I don’t want to watch her leave—I want to believe I’ll see her again, that I’ll learn everything from her, so I look out over the water, watching waves crash against the buffers, watching kids run from the white sea spray, laughing. In the AutoCab I leave a message with an administrative assistant at Nirvana, relaying what Kelly had told me to say—that I liked what I saw, that I was interested, that I’d be in touch. I try to call Gavril but he doesn’t answer, so I write him an e-mail with everything that’s happened.

Chicken McNuggets for dinner, watching an old Battlestar Galactica marathon on TV when I pay for a few minutes of sat-connect to check my accounts.

Gavril’s responded to my e-maiclass="underline" Love is an irresistible desire to be irresistibly desired—

3, 7—

Kelly has a few things to take care of first. She says she wants to meet in Jackson Square, so I head over in that direction early, to wait in City Lights.
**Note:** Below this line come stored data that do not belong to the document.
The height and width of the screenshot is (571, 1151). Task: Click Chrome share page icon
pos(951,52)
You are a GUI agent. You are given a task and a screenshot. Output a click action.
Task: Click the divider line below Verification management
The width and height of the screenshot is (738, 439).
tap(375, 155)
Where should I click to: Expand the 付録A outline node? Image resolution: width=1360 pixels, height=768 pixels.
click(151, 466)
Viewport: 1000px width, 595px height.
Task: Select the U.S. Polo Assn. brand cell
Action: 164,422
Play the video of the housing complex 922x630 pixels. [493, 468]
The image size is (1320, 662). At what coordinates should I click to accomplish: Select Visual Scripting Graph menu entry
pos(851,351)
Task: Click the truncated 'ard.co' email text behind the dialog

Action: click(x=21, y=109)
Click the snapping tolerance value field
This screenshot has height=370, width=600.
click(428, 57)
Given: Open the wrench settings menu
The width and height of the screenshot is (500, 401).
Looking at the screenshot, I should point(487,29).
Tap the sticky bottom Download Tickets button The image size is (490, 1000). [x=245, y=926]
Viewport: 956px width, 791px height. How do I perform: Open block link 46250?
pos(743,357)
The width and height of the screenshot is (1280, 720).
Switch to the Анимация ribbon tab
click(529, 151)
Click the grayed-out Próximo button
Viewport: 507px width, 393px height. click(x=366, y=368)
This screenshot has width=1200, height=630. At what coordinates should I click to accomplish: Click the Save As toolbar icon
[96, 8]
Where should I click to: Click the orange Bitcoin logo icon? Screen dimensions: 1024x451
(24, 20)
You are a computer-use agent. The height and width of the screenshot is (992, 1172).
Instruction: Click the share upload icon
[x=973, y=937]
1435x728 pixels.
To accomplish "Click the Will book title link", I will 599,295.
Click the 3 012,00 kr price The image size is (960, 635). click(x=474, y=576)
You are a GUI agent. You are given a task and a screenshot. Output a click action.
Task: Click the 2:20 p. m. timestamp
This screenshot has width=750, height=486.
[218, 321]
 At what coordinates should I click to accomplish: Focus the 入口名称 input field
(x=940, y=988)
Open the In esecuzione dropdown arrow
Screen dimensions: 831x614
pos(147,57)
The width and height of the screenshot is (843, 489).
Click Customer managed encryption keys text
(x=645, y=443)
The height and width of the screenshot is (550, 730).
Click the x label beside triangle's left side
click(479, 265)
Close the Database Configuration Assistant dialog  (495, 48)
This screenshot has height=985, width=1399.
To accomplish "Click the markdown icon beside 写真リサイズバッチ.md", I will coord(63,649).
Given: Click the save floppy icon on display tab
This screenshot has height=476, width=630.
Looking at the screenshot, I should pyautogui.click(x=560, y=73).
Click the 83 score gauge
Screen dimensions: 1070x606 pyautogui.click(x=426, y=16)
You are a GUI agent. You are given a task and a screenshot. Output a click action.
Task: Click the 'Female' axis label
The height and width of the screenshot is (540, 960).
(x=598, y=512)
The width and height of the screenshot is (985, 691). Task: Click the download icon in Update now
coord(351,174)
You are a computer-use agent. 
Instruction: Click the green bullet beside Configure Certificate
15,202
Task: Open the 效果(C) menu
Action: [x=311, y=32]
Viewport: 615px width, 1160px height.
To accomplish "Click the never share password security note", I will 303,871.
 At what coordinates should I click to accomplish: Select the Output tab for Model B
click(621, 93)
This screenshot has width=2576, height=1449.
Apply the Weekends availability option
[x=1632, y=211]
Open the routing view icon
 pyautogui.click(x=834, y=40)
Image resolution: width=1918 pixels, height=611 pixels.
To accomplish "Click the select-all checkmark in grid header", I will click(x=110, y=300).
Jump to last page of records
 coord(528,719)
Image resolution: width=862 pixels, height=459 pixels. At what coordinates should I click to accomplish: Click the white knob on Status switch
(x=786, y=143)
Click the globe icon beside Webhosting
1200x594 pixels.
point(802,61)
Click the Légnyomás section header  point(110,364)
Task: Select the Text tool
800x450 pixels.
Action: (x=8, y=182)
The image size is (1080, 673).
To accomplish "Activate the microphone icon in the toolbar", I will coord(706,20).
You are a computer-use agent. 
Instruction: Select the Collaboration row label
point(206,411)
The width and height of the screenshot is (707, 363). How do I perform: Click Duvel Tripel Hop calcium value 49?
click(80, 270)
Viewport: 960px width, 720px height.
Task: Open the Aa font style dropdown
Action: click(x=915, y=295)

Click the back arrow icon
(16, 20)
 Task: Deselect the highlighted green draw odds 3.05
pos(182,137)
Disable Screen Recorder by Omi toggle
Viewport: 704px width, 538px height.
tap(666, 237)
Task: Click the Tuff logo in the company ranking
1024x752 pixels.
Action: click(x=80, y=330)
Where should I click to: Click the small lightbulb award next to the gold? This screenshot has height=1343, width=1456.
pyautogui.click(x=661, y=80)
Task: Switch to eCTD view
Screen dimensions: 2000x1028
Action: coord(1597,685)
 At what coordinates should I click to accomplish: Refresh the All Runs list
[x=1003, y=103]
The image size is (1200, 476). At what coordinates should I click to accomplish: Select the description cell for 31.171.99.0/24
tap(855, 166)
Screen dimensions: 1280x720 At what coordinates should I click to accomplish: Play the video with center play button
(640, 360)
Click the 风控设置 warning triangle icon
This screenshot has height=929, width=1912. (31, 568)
Poetry is the shadow cast by our streetlight imaginations, carved into the sidewalk. Ferlinghetti. Chessboard floors and room after room of books on wooden shelves—rare, places like these. Coming here’s like a pilgrimage. Posters of glowering geniuses ring the walls, Ginsberg among them, wild-eyed and ink-stained—Ginsberg, whose work I once memorized and chanted at 2 and 3 a.m. on empty Pittsburgh streets. I was a teenager then, loving the feel of his words in my mouth, loving the shock and lucidity of his imagery. It’s been too long since I’ve felt like that—I pick up a copy of Howl and Other Poems. They stock titles here the streams never promote, titles never on bestseller lists and never with the full weight of marketing departments hyping them on daytime talk shows or blurbing them through bookseller apps—European novelists, dissident writers, established writers I’d lost track of in the past decade, like J. Constantine, Picard, Lucille Hash, all with new volumes, a new edition of the collected works of Bob Dylan and Grace K.’s new translation of Beowulf. I pick these up, buy an armload of books—gouging my Visa for thousands more than this trip is already costing me, but worth it to buy this paper, to hold the weight of these books in my arms. The cashier wonders if I’ve depleted their poetry section and I laugh. “Maybe I have,” I tell her, “maybe—”

Kelly pings, There in fifteen—

A few blocks to the restaurant so I walk, cradling my paper bag of books in both hands so the bottom won’t rip, sweaty and wheezing when I reach her. Kelly’s waiting on the sidewalk, wearing a baby-doll dress she once wore to impersonate Albion in the Archive, elegant in a cloche hat and all that creamy lace.

“I’ve already taken care of the wait,” she says. “I know one of the cooks and he’s saved us a quieter table where we can talk. There’s a coat check room—”

“I’ve got it,” I tell her, readjusting the sack in my arms. “Books—”

“Gavril voiced earlier,” she says. “I was flustered at first, hearing his voice—I admit I thought you were full of shit about Gavril, and I was surprised to actually talk with him. We came to an understanding. He says he’s going to change my life with the work he’s giving me. He says he’ll use me for Anthropologie, fly me out to London with him, but he made it clear that everything depends on how much I can help you. I’m not sure what I’ll be able to do for you, but I’ll tell you about my work with Mook, if that’s what you’re interested in. You don’t understand how big of a break this is for me. You should have heard my agent when the contract came through. I’m yours tonight, Dominic. Anything you need is yours—”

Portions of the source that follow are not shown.